TRY IT ▸ What is needed is each line of the data below that holds the string "field".

SUPPLIED MATERIAL: Begin

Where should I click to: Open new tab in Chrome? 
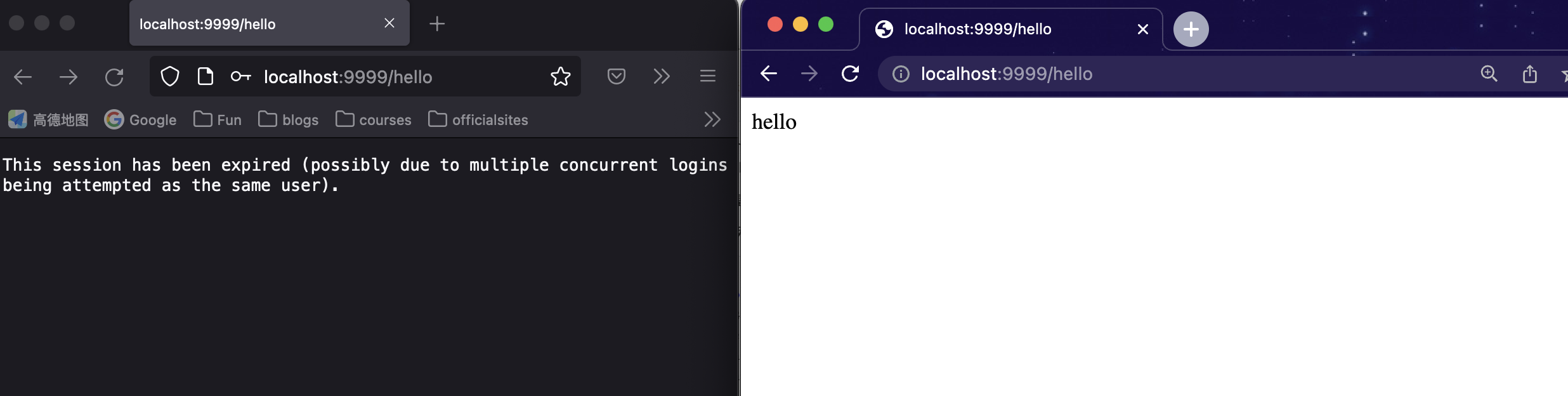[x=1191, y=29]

SUPPLIED MATERIAL: End
SUPPLIED MATERIAL: Begin

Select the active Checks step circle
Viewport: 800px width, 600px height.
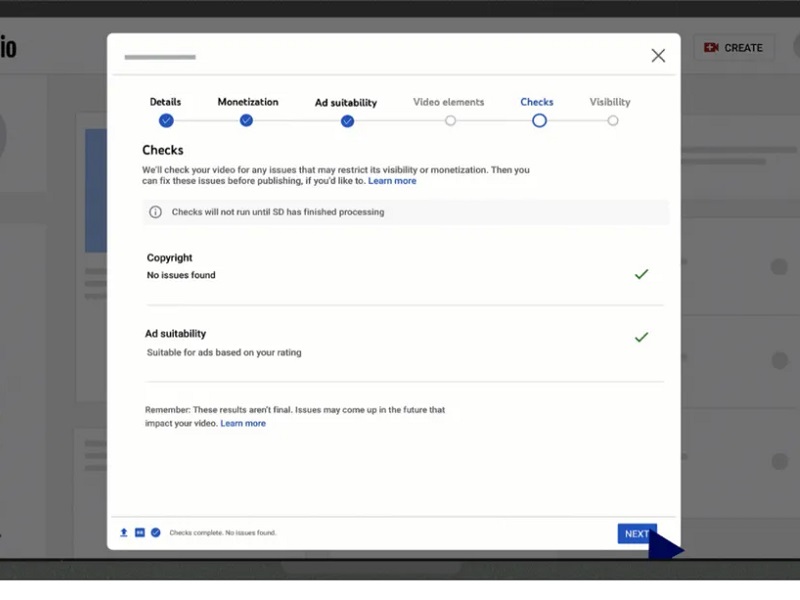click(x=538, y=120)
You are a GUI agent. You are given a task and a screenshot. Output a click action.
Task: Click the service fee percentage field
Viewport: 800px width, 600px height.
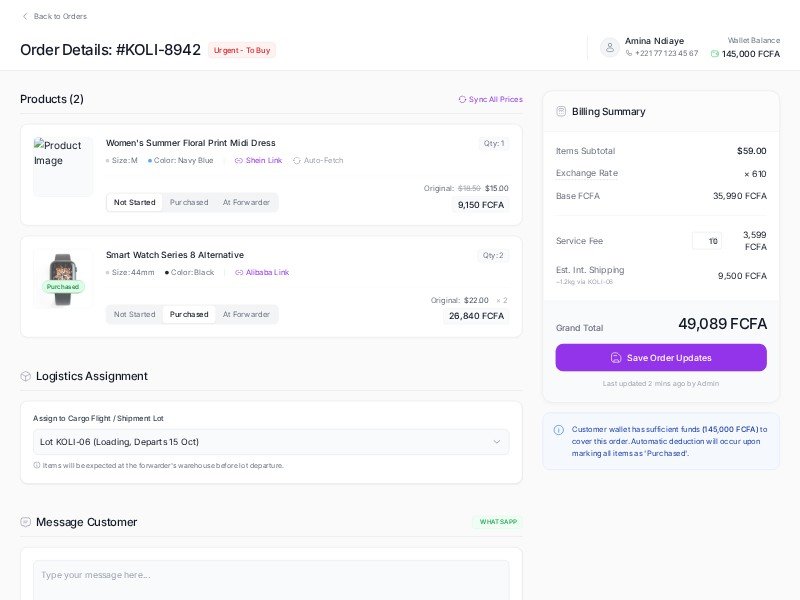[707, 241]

SUPPLIED MATERIAL: End
SUPPLIED MATERIAL: Begin

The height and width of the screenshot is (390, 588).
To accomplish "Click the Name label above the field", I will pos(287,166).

SUPPLIED MATERIAL: End

REPLY ▸
Task: Click the service fee percentage field
To accomplish "Click the Name label above the field", I will pos(287,166).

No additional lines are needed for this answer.